Results 1 to 5 of 5

Thread Information

Users Browsing this Thread

There are currently 1 users browsing this thread. (0 members and 1 guests)

  1. #1
    Senior Member loservillelabor's Avatar
    Join Date
    Apr 2006
    Location
    Loserville KY
    Posts
    4,799

    Part of the trend

    Immigrants historically follow family, friends to areas

    By CATHY DYSON
    The Free Lance-Star

    HISPANICS SHARE information about Fredericksburg the same way an old TV commercial described how word spread about its product.

    One person tells another, “and so on, and so on, and so on.”

    That’s how 19-year-old Santa Lucas came to live in the area.

    She followed her seven siblings, who left two other countries before arriving in the United States.

    First, the Lucas family fled Guatemala because of civil war, then left Mexico because they couldn’t farm the rocky land.

    Lucas hoped things would be better in Fredericksburg, especially for her infant son, who was born in late May.

    “I can give him what I didn’t have,” she said, through an interpreter. “Here I can work. Here there are more possibilities.”

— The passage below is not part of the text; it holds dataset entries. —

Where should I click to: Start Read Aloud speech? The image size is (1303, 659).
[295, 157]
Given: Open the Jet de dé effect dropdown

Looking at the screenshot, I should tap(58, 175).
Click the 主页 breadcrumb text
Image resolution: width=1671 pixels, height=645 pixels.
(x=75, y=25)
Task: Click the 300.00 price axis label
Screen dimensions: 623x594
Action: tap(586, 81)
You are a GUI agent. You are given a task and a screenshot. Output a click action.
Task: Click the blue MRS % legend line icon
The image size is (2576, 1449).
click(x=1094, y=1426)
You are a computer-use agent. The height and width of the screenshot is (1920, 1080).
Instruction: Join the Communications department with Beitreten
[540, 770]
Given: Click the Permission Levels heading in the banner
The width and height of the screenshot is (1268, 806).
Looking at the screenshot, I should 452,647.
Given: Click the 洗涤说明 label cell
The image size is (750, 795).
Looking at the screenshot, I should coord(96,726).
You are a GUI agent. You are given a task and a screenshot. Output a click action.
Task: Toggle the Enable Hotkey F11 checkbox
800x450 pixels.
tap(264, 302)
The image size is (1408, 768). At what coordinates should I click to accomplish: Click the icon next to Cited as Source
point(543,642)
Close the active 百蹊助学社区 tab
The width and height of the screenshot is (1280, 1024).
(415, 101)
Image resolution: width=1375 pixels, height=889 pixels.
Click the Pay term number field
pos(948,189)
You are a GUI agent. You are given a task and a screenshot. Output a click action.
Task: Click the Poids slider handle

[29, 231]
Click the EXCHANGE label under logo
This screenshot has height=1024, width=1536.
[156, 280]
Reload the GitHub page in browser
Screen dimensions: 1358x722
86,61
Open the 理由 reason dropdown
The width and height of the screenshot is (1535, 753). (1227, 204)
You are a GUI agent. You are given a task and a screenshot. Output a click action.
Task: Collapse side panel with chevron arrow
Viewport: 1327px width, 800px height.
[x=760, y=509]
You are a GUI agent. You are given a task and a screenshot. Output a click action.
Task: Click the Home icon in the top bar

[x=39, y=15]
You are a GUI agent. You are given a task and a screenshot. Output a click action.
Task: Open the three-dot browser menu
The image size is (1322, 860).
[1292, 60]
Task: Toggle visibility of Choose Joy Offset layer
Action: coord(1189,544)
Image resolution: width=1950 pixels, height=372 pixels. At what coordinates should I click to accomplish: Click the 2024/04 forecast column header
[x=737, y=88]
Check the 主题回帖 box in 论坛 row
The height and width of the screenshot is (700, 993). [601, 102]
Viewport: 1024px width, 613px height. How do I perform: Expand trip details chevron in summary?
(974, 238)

    A lively word-of-mouth network—along with plenty of jobs and a lower cost of living—are among the reasons the local Hispanic population has more than doubled in six years.

    Immigrants “generally go where they know somebody,” said Sue Smith, executive director of LUCHA Ministries, which serves local Hispanics.

    Leni Gonzalez, a statewide outreach coordinator for the Department of Motor Vehicles, sees that all the time.

    Groups of workers present their documents when they apply for licenses, and “everybody is from the same town,” she said.

    It’s happened that way since the first Europeans crossed the ocean, said Rená Cutlip, staff attorney for the Tahirih Justice Center in Falls Church. Settlers came first, then sent for their families once communities were established.

    “It’s just a continuation of historical migration,” she said.

    Spanish-speakers may be like other immigrants in that regard, but they differ in other ways, says Samuel Huntington, a political scientist at Harvard University.

    Mexican immigrants, especially, cross a desert, not an ocean, and are arriving in far greater numbers than previous waves of immigrants, he wrote in 2000.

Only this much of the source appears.